Odorico Esquiú, que era hermano de Mamerto y había llegado a Córdoba meses después de las exequias, solicitó a Seara el corazón con el propósito de retenerlo como un “recuerdo de familia” (sic). El médico accedió al pedido, suscribiendo y firmando un breve testimonio, y el hermano-vivo partió en mayo de 1883 hacia Salta, donde residía, con el órgano del hermano-muerto a cuestas, en una cesta pequeña de mimbre, según se dijo.
De paso por Catamarca, hizo posta en San Fernando del Valle para visitar a sus parientes. De acuerdo a una versión, estando hospedado en el convento de San Francisco exhibió el corazón a los frailes, quienes de inmediato pidieron la reliquia, ya que su venerable cofrade había profesado allí sus votos y había vivido en una de sus celdas durante tantos años. Según otra versión, quizá más aceptable, él mismo ofreció la reliquia a la comunidad de frailes, por tratarse, según dijo, del “órgano más interesante”(sic) de aquel cuerpo, y para cumplir con la voluntad del difunto, quien en repetidas ocasiones, residiendo fuera del país, sostenía que su corazón “estaba en Catamarca”, junto a sus familiares y amigos. La metáfora se hizo realidad el 17 de mayo de 1883 y aquel corazón quedó depositado, para la devoción de los fieles, en su provincia natal.
Aunque no estuvo siempre en el mismo lugar. En efecto, primero se lo guardó junto al Santísimo (otro deseo de Esquiú) y en 1891 fue llevado a una sala en el sector de la portería conventual, hasta que en 1902 volvió al interior del templo y en 1943 se le diseñó un relicario donado por una dama pudiente.
______
TAREAS PROPUESTAS —
1/ Según el texto sobre el corazón de Esquiú, ¿en qué fecha quedó depositado el corazón en su provincia natal?
2/ Prosiga el texto sobre el corazón de Esquiú a partir de su última oración.
Los registros no son necesarios para este ejercicio.

REGISTROS —
______
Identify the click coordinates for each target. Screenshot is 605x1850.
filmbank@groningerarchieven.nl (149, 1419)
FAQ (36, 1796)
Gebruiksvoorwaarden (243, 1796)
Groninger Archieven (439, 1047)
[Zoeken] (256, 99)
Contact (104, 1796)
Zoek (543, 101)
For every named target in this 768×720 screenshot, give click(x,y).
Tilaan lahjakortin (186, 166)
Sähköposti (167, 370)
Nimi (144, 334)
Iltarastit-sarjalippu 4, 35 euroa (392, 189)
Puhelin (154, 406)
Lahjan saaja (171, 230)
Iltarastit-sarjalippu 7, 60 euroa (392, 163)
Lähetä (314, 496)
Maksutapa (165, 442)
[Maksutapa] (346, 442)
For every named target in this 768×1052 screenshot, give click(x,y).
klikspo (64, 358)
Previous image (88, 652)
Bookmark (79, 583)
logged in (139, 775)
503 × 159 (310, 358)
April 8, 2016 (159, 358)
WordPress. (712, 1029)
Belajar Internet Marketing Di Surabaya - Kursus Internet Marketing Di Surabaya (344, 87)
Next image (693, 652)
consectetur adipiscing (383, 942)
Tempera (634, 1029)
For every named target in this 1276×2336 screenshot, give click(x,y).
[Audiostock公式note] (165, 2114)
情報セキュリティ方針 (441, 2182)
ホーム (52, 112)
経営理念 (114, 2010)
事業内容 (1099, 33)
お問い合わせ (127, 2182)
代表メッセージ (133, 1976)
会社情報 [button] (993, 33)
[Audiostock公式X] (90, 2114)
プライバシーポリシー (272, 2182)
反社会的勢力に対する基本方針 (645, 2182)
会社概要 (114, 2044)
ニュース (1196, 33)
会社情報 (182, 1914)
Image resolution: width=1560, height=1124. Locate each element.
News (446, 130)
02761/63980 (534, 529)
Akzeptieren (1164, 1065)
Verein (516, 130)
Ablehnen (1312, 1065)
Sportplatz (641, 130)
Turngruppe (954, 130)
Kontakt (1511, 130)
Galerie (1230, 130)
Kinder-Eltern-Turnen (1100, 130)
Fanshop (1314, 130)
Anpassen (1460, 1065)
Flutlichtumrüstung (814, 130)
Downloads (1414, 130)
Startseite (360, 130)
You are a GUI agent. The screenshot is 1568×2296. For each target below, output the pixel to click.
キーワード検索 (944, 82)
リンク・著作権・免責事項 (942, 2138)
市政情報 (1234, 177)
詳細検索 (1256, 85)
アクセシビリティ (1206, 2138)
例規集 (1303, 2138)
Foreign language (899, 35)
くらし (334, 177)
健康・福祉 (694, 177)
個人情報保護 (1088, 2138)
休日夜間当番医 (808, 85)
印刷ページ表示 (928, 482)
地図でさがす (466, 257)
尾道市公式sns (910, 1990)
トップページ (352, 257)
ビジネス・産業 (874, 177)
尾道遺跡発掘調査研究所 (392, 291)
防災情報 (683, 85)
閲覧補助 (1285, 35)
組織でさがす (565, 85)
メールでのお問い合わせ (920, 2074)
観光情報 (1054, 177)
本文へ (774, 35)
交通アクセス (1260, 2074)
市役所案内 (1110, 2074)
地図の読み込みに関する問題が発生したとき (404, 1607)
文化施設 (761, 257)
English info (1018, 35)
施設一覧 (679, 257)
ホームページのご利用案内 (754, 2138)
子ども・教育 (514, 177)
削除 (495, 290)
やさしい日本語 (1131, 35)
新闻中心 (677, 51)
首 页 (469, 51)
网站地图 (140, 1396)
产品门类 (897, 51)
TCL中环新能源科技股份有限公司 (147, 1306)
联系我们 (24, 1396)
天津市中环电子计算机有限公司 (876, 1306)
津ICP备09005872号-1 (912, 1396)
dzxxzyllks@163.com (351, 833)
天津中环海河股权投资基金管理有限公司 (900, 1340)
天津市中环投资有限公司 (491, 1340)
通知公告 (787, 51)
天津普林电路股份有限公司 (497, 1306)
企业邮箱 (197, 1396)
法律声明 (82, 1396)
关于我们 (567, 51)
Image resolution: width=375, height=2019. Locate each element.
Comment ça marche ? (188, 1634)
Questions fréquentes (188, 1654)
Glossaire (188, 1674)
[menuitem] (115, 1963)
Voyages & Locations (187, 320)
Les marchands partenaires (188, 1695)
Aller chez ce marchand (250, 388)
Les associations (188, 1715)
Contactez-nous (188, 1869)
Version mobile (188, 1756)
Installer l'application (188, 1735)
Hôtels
______
SOLUCIONES DEL EJERCICIO —
1/ El 17 de mayo de 1883.

2/
Fray Mamerto Esquiú había pasado su vida rehuyendo de los agasajos populares y otros honores (hasta rechazó, por delicadeza política, la sede arzobispal de Buenos Aires que le había gestionado su admirador Avellaneda en 1872), pero en el momento de su muerte no logró eludir las muestras multitudinarias de congoja y afecto.
Los oficios funerarios comenzaron desde el día posterior a su deceso (que había ocurrido el 10 de enero de 1883 en el paraje catamarqueño de El Suncho, mientras regresaba de una tarea pastoral en La Rioja), tres años después de haber asumido como obispo de Córdoba. El citado cronista franciscano Cano señala que el duelo se extendió no sólo a numerosas ciudades de la Argentina, sino también de Chile, Bolivia, Perú, Ecuador, Paraguay, Uruguay, lo mismo que en diversas partes de Italia, Jerusalén, Nazaret y Alejandría. La gran hermandad de los “frailes menores” lo lloraba y comenzaba a vislumbrar en él las huellas inequívocas de la santidad.
El cuerpo, ya “sine cordis”, permaneció varios días accesible al desfile de los fieles hasta su sepultura en la catedral, el 7 de febrero de ese año.
En suma, como tantos casos de santas y santos de la Iglesia Católica (u otros difuntos ilustres sometidos a similares maniobras postmortem) los restos de fray Mamerto Esquiú permanecieron divididos en dos sitios diferentes y distantes, por la ablación de su órgano cardíaco, transformado en reliquia y objeto devocional.
Del “orador de la Constitución” queda el registro de sus sermones, el itinerario patrimonial de los sitios que frecuentó, la fama de su santidad y el recuerdo histórico de sus virtudes como hijo de San Francisco de Asís y como ciudadano argentino, que no es poco ni menor. Y queda, también, el cuerpo descorazonado, embalsamado y sepulto en Córdoba, a la espera quizá de reencontrarse con su corazón, cuando, según la escatología tomista (que fray Mamerto debió frecuentar), el día del juicio final resuciten los muertos y recuperen sus cuerpos, íntegros y gloriosos.